If you don’t have health insurance, or are underinsured, you may qualify for financial assistance. You can speak with our patient financial advocates to learn more about our financial assistance program and other subsidized health insurance programs here.
Mount Sinai Morningside & Mount Sinai West
Frequently Asked Questions
Our patients often have additional concerns about how the chargemaster works. Below, we list some of the most common questions and their answers.
The chargemaster is a list of gross charges for the services provided by the hospital. It includes medical procedures, lab tests, supplies, medications, and other goods and services. The chargemaster provides the gross prices, which are often higher than the price you will pay.
Please note that the figures listed in the chargemaster are not static. Prices and items change over time, for a variety of reasons. The prices quoted in the chargemaster are valid as of the date listed. We regularly post price updates.
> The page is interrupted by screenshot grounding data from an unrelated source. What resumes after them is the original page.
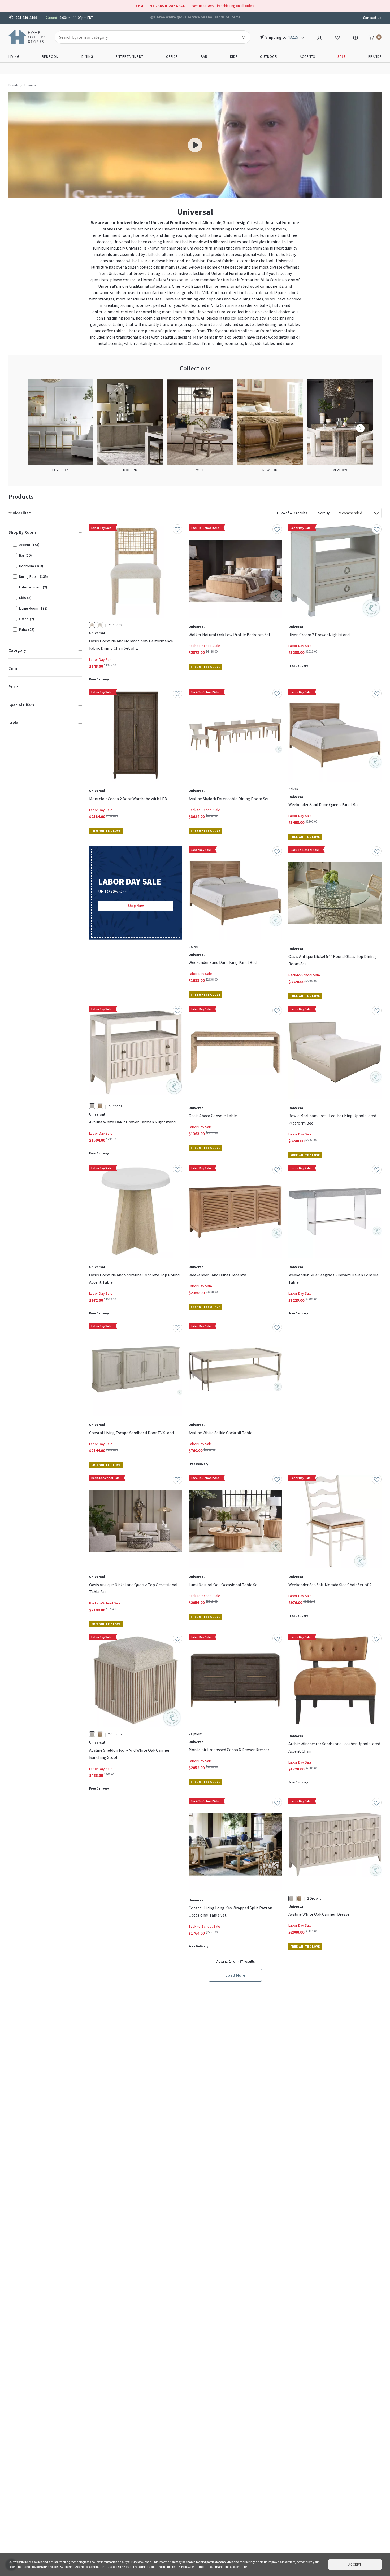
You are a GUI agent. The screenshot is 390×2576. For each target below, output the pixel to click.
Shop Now (136, 905)
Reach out (106, 1868)
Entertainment (130, 56)
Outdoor (268, 56)
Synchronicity (227, 330)
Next (360, 428)
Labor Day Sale (100, 659)
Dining (87, 56)
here (244, 2567)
The attachment also includes the hospital’s average charges by Medicare Severity Diagnosis Groups (MS-DRGs). MS-DRGs are a system of classifying inpatient cases based on medical diagnoses and human body systems.
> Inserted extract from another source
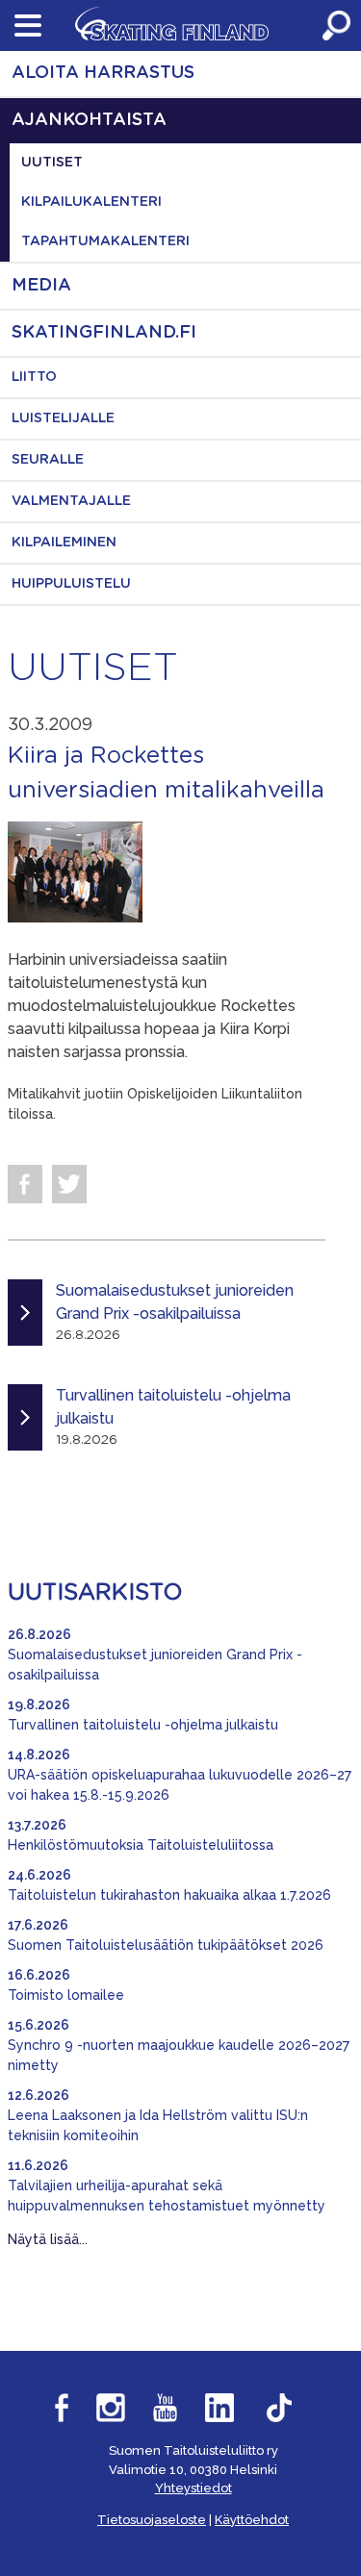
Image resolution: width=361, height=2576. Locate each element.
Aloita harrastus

Yes, gross charges are standard for every service whether or not you have insurance. The total charges on your patient bill will reflect the actual services that you receive. The charges on your bill may be different than the gross charges for a number of reasons including:
- Your length of stay
- The time it takes to complete your procedure
- Medications and products you receive
- Other health conditions you have that might make your care more complicated
In addition, your out-of-pocket expenses will depend on your specific insurance coverage and/or whether you are eligible for the hospital’s financial assistance policy.
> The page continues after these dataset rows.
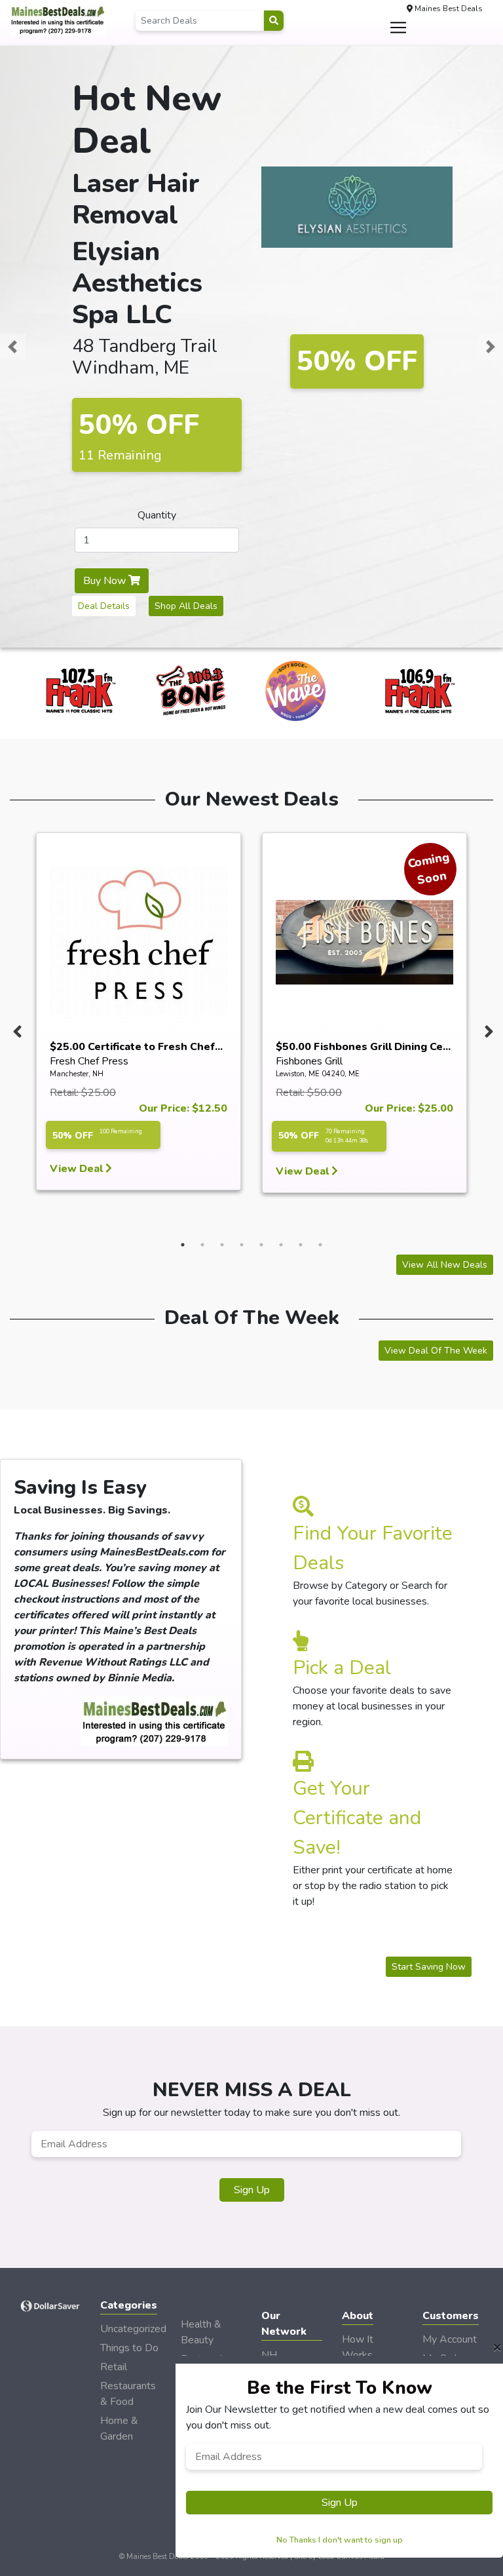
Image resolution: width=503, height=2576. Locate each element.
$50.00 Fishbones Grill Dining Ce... (363, 1047)
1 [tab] (182, 1244)
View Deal (77, 1168)
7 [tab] (300, 1244)
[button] (12, 347)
The hospital chargemaster reflects hospital services only. It does not contain any professional fees such as physician services, and it may not include certain ancillary services. These costs are billed separately, based on the price at the time of service. Please contact your insurance company for estimated professional fees and to check if your physician is in-network for your health insurance plan.
Please note that some costs are subject to provider invoicing at the time of service. These can include certain costs associated with items such as blood products, implants, medications, and organ acquisition.
Our machine-readable files are based on the services we provided at each of our facilities over the past 12 months. If neither Mount Sinai Morningside nor Mount Sinai West provided a certain service over the previous year, it might not be on the list.
Hospitals set their gross charges for services and items based on their costs, which vary among hospitals. For example, charges may vary based on issues such as:
- Hospital location
- Availability of specialized services such as trauma and transplant services
- Whether it is a teaching hospital
- Level of underpayment from the Medicare and Medicaid programs
- Services provided to the uninsured
Regardless, insurance companies and patients without insurance may pay a different fee than the gross price.
Some chargemaster codes may include a number of items. For instance, one code may include a number of different medical supplies, lab tests, or medications. Each individual supply, test, or drug may have its own price. There could be a number of reasons for this difference, including varying dosages.
If insurance companies and patients without health insurance don’t pay the chargemaster prices, what do they pay?
Insurance companies have contracts with the hospital for discounts based on these gross charges. In addition, patients with health insurance are responsible for certain fees including deductibles, copayments, and/or coinsurance. These fees may vary from one insurance plan to another.
If you do not have health insurance, you can apply for support through the hospital to either receive insurance coverage (if eligible) or reduced costs through the hospital’s financial assistance policy. These programs will lower your costs.
Mount Sinai’s financial assistance program also contains contact information for each of the hospital’s Patient Financial Services Departments. These departments can give you a cost estimate and help you figure out if you are eligible for subsidized health insurance through programs such as Medicaid.